The listing below contains a span that opens with the line containing "For every named" and closes with the line containing "Our Story (616, 45)". Return that span exactly.

━━━━━━━━━━━━━━━━━━━━━━━━━━━━━━

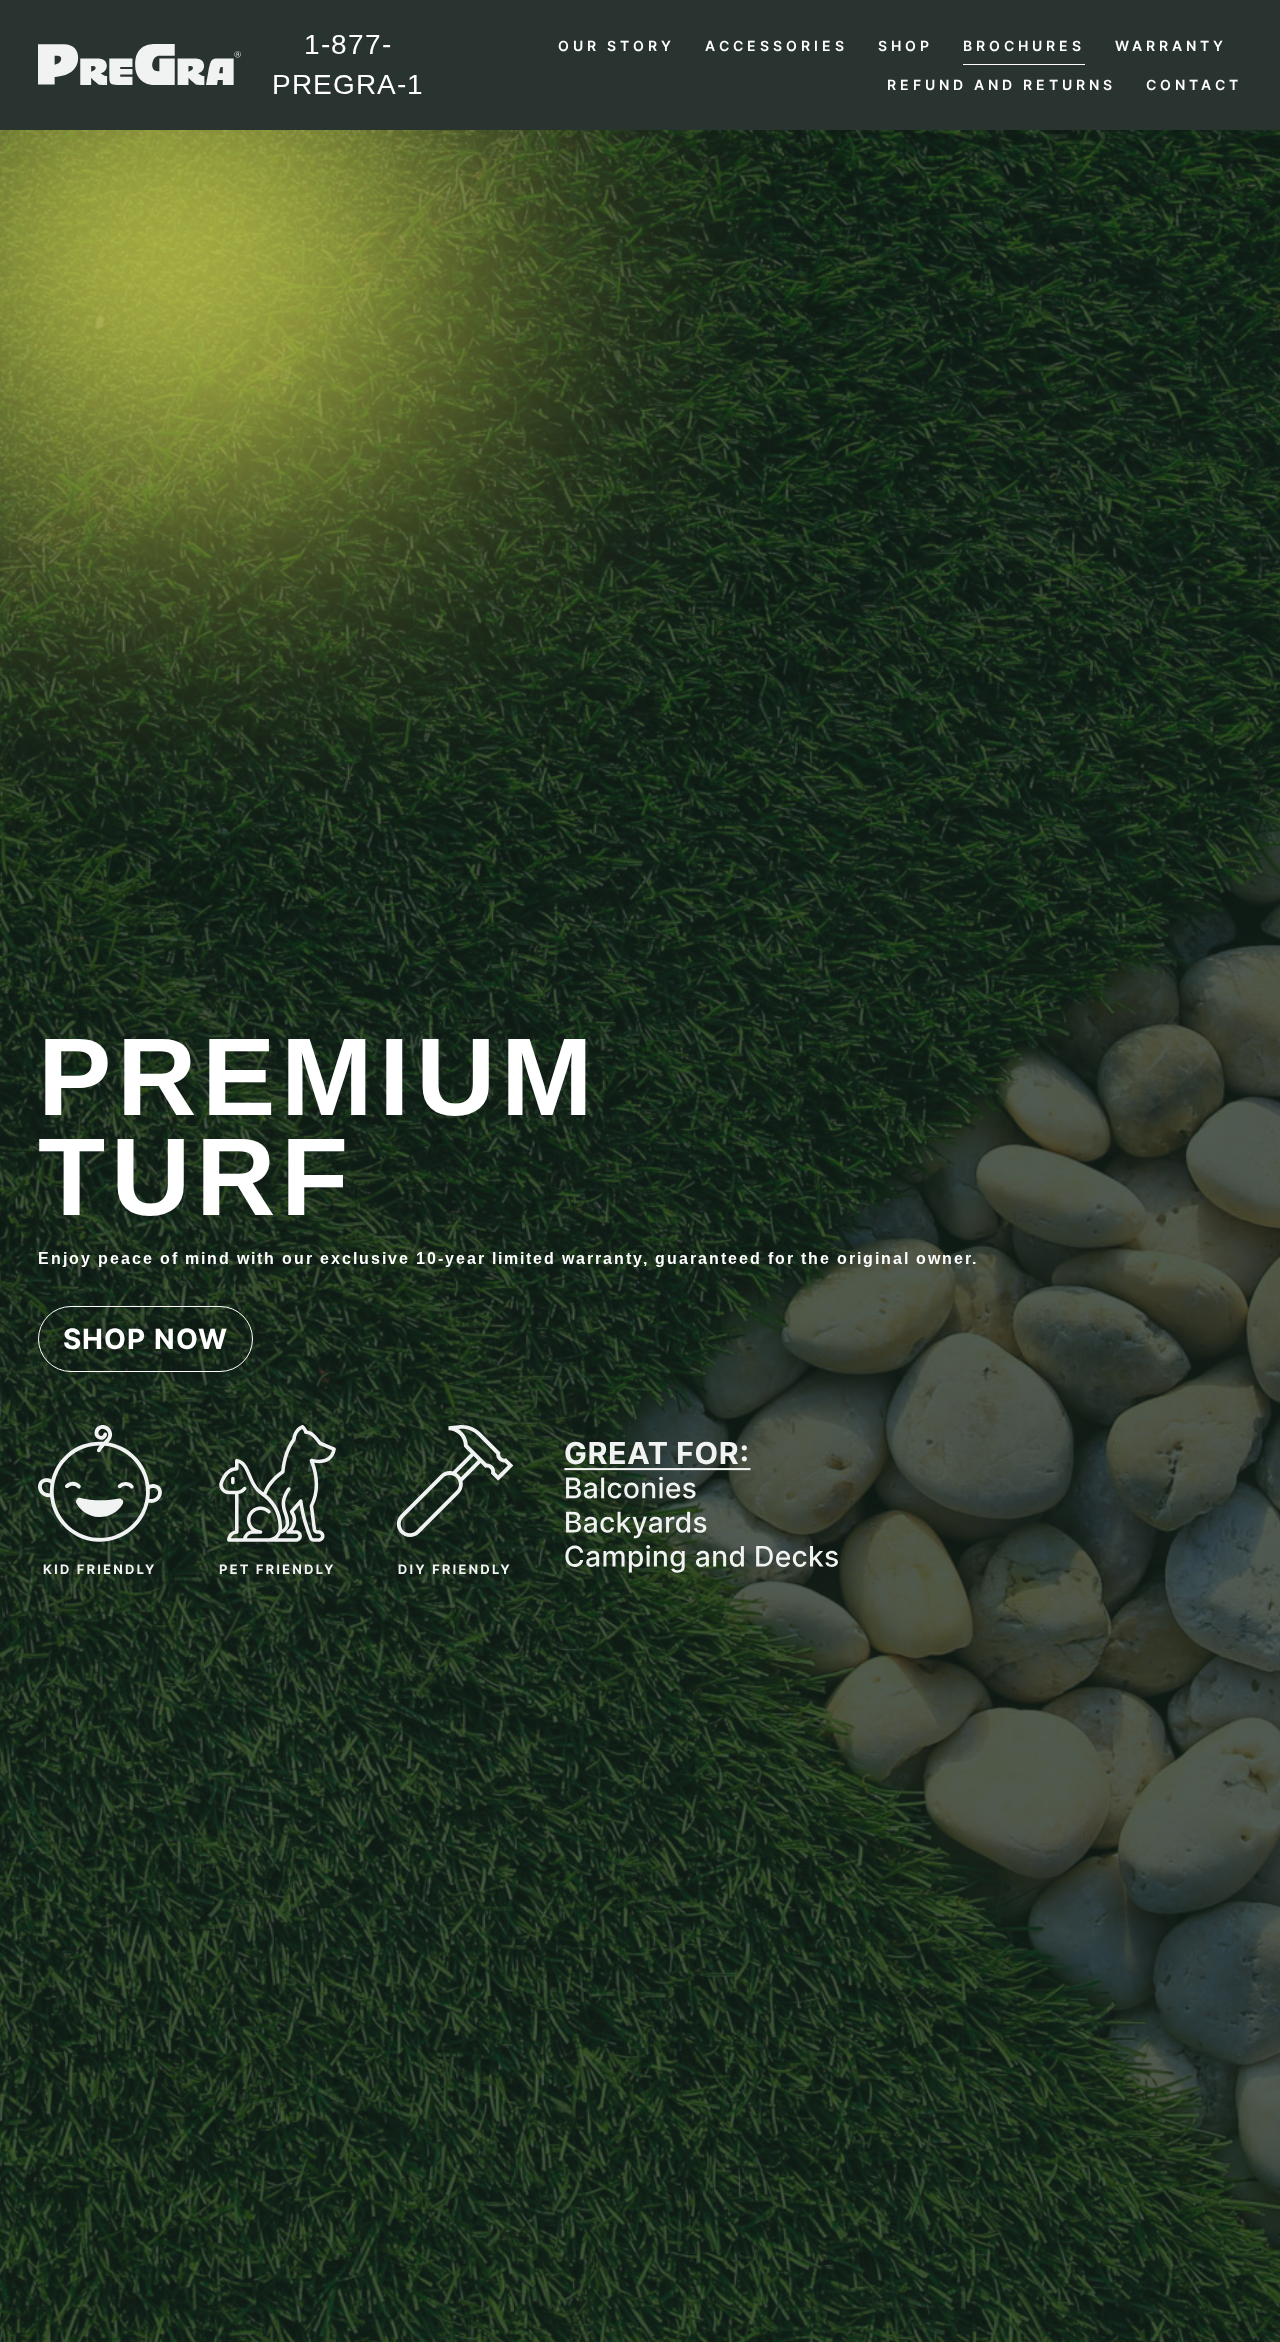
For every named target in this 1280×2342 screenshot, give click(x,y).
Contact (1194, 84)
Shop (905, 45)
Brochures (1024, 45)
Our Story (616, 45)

━━━━━━━━━━━━━━━━━━━━━━━━━━━━━━

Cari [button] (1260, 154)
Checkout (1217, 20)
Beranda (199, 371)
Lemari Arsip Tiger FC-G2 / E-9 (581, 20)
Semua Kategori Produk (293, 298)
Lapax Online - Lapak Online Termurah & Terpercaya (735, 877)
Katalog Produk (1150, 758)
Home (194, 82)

━━━━━━━━━━━━━━━━━━━━━━━━━━━━━━

> _ANSWER TO THE PROBLEM_:
For every named target in this 1280×2342 screenshot, give click(x,y).
Contact (1194, 84)
Shop (905, 45)
Brochures (1024, 45)
Our Story (616, 45)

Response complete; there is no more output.